# TASK PROMPT
Under this line are the records; write out word for word the part that begins at the line containing "859x411 pixels." and ends at the line containing "Go to page 3", and no more.

# EXTRACTED MATERIAL
# # # # # # #

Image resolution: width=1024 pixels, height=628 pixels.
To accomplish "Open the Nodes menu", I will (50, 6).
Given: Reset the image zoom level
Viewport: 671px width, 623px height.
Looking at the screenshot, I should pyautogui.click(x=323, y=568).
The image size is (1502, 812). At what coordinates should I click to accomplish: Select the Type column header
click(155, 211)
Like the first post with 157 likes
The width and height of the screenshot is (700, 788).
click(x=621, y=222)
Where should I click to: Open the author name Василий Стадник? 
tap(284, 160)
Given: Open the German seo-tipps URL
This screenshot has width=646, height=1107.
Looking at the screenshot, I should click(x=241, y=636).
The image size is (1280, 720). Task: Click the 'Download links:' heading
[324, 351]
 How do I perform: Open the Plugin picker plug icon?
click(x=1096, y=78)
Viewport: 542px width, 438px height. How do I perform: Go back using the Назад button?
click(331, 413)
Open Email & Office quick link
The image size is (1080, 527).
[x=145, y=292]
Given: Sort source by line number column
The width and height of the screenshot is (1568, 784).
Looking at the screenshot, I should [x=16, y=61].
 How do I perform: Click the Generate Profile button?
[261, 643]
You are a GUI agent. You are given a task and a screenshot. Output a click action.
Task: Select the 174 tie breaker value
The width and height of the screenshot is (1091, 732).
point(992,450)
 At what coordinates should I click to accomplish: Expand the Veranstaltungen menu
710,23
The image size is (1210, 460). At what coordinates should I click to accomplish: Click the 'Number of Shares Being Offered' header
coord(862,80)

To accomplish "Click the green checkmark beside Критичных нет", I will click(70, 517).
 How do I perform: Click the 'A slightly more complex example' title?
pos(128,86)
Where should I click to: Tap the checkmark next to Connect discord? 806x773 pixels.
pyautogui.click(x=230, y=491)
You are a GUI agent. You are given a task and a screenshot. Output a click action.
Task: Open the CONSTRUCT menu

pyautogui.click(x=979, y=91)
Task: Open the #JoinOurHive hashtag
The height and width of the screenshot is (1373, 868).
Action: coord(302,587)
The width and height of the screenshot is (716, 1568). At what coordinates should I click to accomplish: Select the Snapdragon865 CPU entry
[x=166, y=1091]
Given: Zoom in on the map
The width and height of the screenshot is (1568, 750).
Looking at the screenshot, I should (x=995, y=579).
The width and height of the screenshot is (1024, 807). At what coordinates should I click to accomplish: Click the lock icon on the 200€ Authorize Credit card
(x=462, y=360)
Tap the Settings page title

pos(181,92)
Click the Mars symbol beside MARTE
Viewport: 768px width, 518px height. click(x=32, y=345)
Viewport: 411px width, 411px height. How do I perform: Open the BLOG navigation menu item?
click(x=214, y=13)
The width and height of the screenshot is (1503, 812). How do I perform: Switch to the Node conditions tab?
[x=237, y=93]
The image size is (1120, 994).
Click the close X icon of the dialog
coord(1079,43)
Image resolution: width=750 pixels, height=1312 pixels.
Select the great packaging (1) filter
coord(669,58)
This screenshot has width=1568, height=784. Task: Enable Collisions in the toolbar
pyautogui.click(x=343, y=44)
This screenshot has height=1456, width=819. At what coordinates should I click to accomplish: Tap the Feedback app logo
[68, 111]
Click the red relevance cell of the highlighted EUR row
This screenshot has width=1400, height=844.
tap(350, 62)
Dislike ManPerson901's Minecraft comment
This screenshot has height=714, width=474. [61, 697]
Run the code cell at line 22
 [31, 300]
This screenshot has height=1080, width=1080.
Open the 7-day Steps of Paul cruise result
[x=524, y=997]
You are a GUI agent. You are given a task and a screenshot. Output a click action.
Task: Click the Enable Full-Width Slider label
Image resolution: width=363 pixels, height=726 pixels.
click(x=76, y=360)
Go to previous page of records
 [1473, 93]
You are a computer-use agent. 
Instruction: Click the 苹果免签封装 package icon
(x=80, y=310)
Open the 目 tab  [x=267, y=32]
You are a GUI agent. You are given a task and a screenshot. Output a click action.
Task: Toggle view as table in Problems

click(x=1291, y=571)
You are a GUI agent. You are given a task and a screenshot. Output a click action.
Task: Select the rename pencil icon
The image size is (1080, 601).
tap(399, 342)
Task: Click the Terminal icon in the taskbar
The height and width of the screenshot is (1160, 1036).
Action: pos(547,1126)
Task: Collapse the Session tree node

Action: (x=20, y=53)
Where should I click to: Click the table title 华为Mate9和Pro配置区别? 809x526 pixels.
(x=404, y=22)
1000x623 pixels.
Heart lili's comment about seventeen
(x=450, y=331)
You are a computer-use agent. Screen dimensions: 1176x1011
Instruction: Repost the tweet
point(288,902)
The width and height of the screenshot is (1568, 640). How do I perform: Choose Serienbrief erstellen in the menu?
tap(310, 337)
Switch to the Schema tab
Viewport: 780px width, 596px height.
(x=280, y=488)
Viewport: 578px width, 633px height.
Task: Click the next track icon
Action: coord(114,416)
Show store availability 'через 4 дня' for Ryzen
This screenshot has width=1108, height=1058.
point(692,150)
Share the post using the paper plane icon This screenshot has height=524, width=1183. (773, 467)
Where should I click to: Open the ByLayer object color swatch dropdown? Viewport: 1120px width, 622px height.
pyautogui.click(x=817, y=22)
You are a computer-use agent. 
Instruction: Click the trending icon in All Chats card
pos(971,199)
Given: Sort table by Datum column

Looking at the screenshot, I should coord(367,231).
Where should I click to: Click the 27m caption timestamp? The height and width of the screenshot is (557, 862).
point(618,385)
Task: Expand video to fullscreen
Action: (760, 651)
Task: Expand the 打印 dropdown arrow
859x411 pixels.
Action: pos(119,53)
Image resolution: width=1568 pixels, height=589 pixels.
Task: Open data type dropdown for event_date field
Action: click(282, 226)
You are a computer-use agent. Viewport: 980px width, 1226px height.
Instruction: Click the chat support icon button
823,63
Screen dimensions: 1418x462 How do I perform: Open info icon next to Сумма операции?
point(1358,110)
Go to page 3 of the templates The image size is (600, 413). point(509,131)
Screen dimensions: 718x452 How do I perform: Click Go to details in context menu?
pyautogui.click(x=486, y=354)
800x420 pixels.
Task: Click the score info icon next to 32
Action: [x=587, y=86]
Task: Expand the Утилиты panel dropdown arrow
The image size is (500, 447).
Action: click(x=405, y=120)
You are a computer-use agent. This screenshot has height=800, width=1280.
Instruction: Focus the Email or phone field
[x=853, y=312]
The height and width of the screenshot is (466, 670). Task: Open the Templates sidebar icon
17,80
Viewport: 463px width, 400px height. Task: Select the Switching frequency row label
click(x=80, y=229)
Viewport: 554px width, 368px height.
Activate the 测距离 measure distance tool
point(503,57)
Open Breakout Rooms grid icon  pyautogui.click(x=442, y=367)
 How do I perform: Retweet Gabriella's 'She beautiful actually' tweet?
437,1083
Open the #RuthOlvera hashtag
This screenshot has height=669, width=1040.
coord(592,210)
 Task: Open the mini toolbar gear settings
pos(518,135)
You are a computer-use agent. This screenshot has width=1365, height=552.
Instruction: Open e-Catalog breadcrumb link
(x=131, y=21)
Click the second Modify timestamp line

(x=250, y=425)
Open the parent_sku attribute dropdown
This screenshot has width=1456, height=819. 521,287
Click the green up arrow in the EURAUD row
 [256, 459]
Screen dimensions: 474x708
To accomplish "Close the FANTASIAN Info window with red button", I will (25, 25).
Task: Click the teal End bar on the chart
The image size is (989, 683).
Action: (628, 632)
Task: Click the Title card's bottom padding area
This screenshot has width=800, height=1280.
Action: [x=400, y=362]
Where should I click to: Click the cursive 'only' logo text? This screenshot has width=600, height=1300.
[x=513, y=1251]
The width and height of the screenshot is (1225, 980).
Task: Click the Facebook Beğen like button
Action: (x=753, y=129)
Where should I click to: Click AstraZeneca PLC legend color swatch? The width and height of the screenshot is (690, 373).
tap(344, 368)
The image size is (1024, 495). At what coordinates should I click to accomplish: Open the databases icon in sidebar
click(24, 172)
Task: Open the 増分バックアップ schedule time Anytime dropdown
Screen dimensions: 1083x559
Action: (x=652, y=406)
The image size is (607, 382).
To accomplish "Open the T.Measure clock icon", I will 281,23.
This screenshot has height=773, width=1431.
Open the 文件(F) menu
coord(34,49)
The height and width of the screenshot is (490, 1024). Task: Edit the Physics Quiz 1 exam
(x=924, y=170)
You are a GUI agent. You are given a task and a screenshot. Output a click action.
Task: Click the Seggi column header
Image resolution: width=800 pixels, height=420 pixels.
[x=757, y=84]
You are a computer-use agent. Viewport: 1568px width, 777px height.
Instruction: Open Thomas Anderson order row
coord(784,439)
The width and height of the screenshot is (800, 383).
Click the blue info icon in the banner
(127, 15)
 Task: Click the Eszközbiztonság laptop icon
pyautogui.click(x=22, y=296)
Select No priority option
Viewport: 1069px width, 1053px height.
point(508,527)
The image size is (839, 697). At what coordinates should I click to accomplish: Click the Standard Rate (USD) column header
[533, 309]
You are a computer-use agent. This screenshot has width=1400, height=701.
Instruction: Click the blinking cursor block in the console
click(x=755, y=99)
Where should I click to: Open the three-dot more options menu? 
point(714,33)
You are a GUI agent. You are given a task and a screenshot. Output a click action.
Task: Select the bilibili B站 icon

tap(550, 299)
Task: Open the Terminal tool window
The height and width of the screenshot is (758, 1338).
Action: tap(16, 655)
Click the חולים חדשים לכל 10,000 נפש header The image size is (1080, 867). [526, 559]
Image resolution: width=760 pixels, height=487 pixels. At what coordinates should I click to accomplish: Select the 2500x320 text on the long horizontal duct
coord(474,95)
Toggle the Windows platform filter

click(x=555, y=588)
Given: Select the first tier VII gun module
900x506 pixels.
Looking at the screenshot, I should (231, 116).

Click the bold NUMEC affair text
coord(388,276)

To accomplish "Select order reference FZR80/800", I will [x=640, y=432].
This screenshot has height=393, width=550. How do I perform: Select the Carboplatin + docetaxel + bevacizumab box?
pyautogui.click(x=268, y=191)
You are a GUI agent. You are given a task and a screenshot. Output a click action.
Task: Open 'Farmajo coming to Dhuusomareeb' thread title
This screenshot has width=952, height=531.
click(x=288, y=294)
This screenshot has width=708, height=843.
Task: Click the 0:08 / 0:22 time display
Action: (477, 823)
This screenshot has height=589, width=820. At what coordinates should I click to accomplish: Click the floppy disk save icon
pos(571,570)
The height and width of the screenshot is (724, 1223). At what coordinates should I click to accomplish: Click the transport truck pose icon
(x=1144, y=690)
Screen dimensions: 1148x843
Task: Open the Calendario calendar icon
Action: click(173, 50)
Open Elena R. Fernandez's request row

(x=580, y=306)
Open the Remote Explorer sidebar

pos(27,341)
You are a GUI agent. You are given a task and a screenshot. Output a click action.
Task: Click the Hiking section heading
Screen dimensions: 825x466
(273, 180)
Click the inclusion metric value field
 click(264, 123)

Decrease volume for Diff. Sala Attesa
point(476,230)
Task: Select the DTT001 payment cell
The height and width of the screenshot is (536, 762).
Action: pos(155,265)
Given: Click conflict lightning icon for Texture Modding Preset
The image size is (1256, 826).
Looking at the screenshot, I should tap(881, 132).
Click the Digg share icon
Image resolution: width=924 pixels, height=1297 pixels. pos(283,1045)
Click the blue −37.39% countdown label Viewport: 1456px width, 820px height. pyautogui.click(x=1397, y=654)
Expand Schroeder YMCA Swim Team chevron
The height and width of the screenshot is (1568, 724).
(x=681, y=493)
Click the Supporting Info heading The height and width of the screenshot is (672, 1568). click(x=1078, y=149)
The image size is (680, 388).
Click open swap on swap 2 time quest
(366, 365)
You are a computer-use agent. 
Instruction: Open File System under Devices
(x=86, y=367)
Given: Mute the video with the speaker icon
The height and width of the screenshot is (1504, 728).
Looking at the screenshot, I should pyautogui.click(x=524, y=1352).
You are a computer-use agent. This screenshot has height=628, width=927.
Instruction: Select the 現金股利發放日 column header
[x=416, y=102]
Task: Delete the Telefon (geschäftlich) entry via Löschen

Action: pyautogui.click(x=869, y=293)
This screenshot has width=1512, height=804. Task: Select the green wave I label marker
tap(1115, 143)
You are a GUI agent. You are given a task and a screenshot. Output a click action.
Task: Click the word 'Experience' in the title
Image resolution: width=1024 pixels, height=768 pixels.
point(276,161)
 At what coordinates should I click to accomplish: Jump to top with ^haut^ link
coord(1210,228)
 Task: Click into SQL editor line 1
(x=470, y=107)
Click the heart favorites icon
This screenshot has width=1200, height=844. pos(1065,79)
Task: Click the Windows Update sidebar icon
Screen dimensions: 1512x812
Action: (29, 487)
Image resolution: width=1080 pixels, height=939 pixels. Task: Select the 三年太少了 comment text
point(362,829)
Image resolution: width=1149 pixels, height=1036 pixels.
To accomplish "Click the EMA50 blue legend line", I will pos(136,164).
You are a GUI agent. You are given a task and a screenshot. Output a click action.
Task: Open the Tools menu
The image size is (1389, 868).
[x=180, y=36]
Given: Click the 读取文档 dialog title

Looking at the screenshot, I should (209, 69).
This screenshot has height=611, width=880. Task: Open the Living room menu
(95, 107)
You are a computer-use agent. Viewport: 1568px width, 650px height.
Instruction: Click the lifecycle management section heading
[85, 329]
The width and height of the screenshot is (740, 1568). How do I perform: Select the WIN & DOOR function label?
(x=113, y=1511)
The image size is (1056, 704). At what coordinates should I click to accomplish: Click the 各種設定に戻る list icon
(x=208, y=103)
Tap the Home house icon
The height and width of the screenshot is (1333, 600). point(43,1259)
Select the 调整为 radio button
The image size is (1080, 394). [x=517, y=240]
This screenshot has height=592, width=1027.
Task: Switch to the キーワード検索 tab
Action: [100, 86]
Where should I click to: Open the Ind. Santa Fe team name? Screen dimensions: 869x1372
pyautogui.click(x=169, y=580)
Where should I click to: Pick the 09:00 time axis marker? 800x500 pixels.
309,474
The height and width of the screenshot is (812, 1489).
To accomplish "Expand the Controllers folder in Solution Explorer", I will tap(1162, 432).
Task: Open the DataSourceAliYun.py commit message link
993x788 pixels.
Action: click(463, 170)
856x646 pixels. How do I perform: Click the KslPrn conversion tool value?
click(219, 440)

# # # # # # #

# YOUR RESPONSE
859x411 pixels.
Action: pos(119,53)
Image resolution: width=1568 pixels, height=589 pixels.
Task: Open data type dropdown for event_date field
Action: click(282, 226)
You are a computer-use agent. Viewport: 980px width, 1226px height.
Instruction: Click the chat support icon button
823,63
Screen dimensions: 1418x462 How do I perform: Open info icon next to Сумма операции?
point(1358,110)
Go to page 3 of the templates The image size is (600, 413). point(509,131)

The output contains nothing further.